L’EXPERIENCE D’UN SCIENTIFIQUE SANS DOMICILE FIXE – Histoire espagnole

            La sieste espagnole est légendaire et on la respecte aussi à l’université. Pour déjeuner et faire ensuite la sieste, mes collègues espagnols rentraient chez eux. Alors je restais seul avec un sandwich que j’avais préparé moi–même. Je ne mettais pas longtemps à le manger. En même temps, je demandais pardon à notre cantine universitaire, subventionnée par l’État, d’avoir fait toutes ces blagues et remarques ironiques sur sa distribution massive de nourriture pour bétail. Cette appréciation tardive de notre façon de nourrir collectivement les employés de l’université avait sa raison d’être. Mon menu quotidien actuel semblait être celui d’un amnésique : tous les jours la même chose. Après un petit déjeuner à base de yaourt, relativement luxueux, et un déjeuner constitué d’un sandwich, œuvre d’un véritable amateur (pain, beurre et un morceau de fromage), le soir c’était toujours la même chose qui m’attendait chez moi.
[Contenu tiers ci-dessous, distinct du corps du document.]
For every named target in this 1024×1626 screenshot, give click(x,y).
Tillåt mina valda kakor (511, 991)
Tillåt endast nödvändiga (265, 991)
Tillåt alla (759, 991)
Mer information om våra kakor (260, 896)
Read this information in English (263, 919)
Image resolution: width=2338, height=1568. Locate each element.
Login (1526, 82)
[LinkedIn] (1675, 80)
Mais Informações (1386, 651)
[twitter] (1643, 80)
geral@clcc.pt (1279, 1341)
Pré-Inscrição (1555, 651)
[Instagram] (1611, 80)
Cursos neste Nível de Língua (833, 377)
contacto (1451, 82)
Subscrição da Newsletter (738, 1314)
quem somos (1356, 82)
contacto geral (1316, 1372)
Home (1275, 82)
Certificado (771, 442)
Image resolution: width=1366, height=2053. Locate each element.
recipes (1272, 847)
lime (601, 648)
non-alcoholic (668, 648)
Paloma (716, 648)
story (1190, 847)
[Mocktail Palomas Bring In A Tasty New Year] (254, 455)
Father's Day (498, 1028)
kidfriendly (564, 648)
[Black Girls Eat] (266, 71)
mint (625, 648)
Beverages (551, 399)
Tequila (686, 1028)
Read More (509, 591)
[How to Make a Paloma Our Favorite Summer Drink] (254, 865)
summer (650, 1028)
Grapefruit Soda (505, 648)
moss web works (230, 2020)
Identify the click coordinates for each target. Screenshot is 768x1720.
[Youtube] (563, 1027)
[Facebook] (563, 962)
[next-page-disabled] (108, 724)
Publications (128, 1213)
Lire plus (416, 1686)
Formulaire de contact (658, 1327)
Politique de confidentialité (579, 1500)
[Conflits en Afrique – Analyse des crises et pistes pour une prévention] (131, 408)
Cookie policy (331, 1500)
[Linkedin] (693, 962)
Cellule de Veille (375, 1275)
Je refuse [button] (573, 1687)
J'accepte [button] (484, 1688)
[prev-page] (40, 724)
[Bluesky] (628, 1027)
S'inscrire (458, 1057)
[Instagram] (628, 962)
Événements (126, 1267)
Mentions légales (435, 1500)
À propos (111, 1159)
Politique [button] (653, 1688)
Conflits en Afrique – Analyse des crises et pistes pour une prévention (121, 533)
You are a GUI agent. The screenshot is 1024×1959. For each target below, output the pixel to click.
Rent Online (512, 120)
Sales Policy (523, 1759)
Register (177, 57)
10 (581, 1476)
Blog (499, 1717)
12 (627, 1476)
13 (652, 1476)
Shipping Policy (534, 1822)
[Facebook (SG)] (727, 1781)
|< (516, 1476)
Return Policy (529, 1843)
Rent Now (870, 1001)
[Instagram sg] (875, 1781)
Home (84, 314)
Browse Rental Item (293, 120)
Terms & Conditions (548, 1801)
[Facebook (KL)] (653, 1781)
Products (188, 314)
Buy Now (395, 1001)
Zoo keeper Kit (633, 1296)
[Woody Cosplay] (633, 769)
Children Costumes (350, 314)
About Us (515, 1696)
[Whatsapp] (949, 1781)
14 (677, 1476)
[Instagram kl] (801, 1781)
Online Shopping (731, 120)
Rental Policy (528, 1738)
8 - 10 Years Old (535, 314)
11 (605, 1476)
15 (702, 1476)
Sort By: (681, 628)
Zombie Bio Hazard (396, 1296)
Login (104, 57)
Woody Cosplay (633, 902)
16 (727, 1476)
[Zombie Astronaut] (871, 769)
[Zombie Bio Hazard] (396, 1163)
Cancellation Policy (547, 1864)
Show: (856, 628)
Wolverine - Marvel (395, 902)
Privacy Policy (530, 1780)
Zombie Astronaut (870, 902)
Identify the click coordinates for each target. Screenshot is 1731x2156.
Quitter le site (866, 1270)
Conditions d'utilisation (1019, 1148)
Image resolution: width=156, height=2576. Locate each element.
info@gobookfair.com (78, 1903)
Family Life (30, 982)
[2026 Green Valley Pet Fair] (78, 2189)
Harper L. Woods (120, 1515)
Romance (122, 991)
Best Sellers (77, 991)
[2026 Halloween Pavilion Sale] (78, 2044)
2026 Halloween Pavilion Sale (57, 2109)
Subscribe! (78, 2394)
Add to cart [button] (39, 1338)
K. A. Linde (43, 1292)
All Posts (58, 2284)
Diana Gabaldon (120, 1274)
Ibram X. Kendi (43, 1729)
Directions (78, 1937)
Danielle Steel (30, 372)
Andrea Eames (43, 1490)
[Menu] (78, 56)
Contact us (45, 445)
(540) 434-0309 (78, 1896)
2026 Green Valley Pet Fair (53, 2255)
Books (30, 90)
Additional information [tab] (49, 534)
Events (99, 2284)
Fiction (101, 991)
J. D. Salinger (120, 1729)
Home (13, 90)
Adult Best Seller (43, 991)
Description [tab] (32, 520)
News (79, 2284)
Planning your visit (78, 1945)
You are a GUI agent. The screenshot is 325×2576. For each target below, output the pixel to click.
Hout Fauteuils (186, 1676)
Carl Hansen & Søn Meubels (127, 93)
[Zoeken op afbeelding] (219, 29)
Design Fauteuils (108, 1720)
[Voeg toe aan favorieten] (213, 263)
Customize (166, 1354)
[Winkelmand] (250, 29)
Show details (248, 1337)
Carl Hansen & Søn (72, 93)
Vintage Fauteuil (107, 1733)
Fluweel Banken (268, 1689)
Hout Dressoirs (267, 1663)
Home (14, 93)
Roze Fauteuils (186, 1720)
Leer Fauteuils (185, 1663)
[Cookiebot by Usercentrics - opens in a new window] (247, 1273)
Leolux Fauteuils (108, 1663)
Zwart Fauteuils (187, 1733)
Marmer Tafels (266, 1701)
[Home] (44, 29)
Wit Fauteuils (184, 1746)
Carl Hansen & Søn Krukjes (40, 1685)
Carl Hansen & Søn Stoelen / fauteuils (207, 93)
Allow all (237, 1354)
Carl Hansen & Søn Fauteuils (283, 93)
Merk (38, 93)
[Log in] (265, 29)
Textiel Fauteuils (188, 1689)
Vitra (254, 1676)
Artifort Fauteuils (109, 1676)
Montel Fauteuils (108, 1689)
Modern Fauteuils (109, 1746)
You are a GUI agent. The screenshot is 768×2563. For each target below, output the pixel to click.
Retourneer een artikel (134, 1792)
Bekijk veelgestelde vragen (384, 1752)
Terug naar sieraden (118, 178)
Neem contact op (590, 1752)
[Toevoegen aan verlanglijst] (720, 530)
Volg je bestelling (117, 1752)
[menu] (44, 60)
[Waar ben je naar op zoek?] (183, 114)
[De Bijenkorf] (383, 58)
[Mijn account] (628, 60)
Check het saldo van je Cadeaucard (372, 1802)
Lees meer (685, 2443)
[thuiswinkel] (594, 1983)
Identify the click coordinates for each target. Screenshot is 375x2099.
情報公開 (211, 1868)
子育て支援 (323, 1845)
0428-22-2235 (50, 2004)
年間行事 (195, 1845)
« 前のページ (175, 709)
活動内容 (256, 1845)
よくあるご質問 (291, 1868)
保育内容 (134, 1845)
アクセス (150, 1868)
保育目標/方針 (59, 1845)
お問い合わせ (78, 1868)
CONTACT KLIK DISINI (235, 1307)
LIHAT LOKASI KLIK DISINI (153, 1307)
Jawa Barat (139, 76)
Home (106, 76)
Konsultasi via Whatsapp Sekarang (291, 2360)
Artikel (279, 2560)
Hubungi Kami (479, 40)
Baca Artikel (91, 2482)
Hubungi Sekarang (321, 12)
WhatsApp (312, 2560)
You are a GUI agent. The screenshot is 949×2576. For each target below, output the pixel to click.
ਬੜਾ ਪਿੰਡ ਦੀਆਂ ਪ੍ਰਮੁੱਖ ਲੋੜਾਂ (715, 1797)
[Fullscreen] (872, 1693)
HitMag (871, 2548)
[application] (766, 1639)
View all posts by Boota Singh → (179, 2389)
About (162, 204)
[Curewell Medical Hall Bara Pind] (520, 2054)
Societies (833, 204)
Une soupe en sachet. L’explication est simple. Je ne sais pas cuisiner, la seule chose que j’arrive à faire, c’est la soupe en sachet. La variété de soupe importait peu, je l’améliorais à chaque fois avec les mêmes choses – pommes de terre bouillies et saucisses coupées en rondelles. Je n’avais pas d’argent pour aller au restaurant. Ma bourse était déjà mince, sans compter une assurance maladie misérable qui n’avait pas prévu des problèmes dentaires récurrents. Je mettais aussi de côté de l’argent pour une excursion que j’avais prévue en Andalousie. Et évidemment aussi pour acheter des cadeaux en prévision du retour. Il vous faut bien admettre qu’à côté de toutes ces dépenses, la nourriture était secondaire.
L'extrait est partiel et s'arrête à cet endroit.